SHORT PROBLEM: Could you gather every line in the entries below that contains the word "Instruction", copying each line in full?

MATERIAL TO PROCESS:
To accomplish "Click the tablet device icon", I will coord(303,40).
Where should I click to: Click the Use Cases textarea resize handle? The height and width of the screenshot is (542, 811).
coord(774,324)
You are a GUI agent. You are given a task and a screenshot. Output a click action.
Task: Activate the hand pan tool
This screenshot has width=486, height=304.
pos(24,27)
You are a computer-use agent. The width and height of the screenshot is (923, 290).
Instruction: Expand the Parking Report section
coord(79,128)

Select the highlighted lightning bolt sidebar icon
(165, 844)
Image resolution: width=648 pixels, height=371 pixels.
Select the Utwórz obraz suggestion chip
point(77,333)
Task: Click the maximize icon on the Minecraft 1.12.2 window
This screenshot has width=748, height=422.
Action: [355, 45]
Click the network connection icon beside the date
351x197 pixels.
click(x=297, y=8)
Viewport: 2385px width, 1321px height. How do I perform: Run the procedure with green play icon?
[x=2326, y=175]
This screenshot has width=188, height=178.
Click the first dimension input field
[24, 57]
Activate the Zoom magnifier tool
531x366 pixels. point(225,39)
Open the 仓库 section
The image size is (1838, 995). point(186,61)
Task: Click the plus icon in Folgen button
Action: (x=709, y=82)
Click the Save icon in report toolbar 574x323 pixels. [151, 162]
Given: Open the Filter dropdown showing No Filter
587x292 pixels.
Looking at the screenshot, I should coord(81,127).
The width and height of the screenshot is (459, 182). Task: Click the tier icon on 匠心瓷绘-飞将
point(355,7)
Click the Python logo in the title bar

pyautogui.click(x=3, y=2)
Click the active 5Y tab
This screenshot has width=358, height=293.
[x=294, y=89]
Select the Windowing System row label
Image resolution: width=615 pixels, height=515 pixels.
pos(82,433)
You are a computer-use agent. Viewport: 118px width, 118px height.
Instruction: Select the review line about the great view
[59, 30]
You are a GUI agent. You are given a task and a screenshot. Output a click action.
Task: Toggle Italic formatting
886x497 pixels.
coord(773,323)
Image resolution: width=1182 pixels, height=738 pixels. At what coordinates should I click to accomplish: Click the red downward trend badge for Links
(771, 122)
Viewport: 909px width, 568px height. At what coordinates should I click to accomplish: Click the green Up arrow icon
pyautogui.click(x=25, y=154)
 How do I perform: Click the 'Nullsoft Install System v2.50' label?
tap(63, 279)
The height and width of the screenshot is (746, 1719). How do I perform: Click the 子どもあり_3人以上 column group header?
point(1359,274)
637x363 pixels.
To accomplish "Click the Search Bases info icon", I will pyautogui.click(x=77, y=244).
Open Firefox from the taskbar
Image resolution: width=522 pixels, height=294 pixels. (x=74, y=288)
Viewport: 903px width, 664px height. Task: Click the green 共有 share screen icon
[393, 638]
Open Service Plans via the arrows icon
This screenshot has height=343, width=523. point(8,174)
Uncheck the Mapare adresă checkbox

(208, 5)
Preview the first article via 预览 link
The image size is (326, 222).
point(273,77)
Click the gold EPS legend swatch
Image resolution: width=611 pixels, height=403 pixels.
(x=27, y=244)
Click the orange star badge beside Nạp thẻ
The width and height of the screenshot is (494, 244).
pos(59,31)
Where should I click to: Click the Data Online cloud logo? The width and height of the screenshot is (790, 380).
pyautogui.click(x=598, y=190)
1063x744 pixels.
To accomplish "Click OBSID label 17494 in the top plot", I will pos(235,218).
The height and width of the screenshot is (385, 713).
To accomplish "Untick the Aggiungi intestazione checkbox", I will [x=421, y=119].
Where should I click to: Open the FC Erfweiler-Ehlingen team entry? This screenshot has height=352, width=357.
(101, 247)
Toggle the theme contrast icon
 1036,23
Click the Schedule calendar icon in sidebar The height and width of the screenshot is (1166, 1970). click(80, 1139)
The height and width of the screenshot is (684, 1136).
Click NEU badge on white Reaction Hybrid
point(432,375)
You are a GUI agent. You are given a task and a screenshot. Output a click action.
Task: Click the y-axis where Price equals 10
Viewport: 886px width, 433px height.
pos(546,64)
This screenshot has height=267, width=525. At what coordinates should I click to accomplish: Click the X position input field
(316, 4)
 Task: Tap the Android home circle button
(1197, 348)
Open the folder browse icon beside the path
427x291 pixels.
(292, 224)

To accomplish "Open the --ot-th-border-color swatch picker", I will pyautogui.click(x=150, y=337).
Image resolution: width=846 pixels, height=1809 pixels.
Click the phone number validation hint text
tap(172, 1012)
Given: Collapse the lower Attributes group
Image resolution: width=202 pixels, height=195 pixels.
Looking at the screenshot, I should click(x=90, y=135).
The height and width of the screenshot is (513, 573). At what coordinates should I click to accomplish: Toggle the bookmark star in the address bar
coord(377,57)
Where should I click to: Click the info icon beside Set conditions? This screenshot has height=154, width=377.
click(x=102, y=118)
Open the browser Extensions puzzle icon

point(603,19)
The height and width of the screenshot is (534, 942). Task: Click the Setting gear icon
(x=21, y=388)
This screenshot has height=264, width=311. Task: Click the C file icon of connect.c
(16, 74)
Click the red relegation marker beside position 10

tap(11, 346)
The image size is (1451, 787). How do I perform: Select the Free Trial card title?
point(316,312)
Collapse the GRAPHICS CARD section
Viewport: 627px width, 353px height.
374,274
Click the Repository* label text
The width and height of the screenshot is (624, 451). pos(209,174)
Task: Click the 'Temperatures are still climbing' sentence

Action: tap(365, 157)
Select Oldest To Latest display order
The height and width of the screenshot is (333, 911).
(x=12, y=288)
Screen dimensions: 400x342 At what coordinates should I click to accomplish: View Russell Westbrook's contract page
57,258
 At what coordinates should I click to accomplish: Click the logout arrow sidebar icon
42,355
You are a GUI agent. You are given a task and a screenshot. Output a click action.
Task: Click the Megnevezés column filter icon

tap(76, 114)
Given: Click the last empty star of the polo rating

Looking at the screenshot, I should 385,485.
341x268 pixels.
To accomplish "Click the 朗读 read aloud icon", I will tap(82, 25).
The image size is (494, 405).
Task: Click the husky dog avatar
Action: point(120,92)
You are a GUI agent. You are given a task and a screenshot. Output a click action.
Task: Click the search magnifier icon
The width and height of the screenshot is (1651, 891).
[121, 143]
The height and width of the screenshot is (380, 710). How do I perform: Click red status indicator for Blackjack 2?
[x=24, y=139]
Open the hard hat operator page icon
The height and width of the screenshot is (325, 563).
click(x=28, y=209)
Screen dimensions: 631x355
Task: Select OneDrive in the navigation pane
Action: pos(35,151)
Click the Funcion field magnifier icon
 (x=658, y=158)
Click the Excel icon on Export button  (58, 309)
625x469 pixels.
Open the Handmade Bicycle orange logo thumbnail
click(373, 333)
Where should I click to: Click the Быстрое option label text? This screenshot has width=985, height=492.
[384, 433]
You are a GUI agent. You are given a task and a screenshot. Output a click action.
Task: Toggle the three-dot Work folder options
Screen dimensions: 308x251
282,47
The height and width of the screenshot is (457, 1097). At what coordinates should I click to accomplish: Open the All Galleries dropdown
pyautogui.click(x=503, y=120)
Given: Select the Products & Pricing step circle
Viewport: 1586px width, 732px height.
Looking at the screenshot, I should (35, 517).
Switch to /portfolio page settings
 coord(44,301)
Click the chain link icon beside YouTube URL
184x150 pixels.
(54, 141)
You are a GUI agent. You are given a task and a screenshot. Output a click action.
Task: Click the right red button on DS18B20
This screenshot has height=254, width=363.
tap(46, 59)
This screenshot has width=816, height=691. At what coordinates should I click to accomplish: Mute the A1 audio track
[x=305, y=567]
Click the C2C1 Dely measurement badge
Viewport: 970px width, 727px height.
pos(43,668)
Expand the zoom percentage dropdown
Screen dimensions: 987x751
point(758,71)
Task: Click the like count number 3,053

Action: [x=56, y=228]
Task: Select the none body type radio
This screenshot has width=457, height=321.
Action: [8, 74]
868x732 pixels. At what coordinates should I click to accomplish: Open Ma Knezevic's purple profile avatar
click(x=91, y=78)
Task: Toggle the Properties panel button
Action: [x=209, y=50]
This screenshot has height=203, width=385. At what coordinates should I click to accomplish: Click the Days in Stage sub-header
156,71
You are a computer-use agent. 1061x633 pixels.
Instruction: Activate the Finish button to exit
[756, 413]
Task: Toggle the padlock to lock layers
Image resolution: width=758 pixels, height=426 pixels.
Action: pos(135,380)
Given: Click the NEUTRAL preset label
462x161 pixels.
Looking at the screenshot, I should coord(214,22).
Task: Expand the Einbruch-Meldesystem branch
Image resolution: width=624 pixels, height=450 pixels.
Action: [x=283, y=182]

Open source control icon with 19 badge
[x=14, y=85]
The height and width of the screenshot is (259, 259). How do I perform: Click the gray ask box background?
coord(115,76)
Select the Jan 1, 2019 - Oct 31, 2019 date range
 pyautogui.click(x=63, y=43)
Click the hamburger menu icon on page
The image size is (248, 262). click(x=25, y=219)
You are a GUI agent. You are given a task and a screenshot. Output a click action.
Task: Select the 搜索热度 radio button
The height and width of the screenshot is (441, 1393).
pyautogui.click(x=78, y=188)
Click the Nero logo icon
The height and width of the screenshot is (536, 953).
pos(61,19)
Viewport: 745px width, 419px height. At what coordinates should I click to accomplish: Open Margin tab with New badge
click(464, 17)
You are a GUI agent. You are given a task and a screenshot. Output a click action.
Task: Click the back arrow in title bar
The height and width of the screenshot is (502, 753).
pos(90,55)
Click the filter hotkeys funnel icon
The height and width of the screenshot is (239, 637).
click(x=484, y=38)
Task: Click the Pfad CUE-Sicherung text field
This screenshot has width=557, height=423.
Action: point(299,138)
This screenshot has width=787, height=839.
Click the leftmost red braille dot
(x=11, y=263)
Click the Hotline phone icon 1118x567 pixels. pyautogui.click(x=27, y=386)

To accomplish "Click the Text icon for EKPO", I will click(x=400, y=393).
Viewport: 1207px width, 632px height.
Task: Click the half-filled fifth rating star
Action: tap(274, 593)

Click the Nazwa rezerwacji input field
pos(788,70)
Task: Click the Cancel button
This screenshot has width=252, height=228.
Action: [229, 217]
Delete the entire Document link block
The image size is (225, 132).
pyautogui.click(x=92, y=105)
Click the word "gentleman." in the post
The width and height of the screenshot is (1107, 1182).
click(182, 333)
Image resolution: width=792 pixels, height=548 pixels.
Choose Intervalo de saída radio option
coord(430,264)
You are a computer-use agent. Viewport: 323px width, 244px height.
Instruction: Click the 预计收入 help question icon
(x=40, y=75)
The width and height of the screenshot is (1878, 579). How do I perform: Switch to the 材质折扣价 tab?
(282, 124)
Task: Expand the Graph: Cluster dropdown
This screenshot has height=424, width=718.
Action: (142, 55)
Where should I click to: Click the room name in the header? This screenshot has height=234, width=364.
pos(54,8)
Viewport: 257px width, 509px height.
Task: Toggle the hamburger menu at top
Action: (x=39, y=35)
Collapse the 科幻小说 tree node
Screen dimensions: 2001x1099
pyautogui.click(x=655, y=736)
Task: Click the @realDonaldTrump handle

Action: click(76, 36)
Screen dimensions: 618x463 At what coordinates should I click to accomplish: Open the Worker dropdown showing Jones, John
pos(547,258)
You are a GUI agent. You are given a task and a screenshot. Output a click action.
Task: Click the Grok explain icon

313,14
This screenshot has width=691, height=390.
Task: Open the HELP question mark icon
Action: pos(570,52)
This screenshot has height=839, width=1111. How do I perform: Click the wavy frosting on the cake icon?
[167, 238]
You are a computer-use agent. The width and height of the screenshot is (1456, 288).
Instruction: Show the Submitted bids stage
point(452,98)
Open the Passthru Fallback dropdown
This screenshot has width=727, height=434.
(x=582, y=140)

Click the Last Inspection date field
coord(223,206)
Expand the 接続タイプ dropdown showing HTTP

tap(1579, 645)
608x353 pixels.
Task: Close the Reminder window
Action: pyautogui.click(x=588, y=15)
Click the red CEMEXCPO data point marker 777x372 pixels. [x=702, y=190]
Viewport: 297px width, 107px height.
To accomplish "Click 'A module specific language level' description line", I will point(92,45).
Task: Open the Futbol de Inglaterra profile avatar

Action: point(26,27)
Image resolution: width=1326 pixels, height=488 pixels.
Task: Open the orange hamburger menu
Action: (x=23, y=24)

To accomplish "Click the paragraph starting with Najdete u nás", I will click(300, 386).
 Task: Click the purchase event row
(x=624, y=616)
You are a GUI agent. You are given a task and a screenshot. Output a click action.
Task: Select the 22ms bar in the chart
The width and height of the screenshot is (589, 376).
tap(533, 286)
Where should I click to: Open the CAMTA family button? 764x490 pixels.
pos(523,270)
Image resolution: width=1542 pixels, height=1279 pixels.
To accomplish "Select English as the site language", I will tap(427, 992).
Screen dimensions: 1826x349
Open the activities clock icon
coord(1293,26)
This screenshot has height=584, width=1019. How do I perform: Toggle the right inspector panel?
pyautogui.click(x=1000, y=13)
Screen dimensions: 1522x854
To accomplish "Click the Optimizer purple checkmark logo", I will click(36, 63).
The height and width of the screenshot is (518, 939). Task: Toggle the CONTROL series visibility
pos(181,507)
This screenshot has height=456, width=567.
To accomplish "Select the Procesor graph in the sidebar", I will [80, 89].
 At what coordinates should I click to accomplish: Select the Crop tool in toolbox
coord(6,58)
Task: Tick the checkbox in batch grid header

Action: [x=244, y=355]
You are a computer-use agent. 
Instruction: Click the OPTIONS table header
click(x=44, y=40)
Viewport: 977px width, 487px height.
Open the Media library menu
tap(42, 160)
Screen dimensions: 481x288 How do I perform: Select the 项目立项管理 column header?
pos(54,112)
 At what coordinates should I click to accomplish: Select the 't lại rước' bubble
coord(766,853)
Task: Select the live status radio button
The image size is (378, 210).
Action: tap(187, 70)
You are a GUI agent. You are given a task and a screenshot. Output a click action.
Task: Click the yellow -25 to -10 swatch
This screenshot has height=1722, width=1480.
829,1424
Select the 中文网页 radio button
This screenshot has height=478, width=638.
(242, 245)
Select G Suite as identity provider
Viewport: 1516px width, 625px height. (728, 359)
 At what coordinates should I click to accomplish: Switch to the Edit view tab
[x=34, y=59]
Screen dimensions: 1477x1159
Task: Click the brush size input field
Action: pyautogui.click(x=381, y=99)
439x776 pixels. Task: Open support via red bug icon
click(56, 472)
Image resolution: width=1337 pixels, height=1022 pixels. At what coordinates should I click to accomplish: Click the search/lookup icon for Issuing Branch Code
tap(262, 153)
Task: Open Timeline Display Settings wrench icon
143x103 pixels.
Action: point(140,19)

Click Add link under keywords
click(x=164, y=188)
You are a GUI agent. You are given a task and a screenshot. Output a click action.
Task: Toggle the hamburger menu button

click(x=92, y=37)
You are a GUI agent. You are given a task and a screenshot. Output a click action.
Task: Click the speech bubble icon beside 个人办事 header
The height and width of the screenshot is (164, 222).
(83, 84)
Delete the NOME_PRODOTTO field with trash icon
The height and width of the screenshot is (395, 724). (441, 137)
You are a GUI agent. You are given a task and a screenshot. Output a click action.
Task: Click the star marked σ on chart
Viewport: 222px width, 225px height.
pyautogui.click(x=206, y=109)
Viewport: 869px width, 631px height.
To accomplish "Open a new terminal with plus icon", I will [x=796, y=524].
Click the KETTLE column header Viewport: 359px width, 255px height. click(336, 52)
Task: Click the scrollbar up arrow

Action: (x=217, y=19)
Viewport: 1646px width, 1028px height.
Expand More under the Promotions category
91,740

RESPONSE TO THIS TASK:
Instruction: Expand the Parking Report section
Instruction: Select the review line about the great view
Instruction: Activate the Finish button to exit
Instruction: Click the 预计收入 help question icon
Instruction: Show the Submitted bids stage
Instruction: Click the OPTIONS table header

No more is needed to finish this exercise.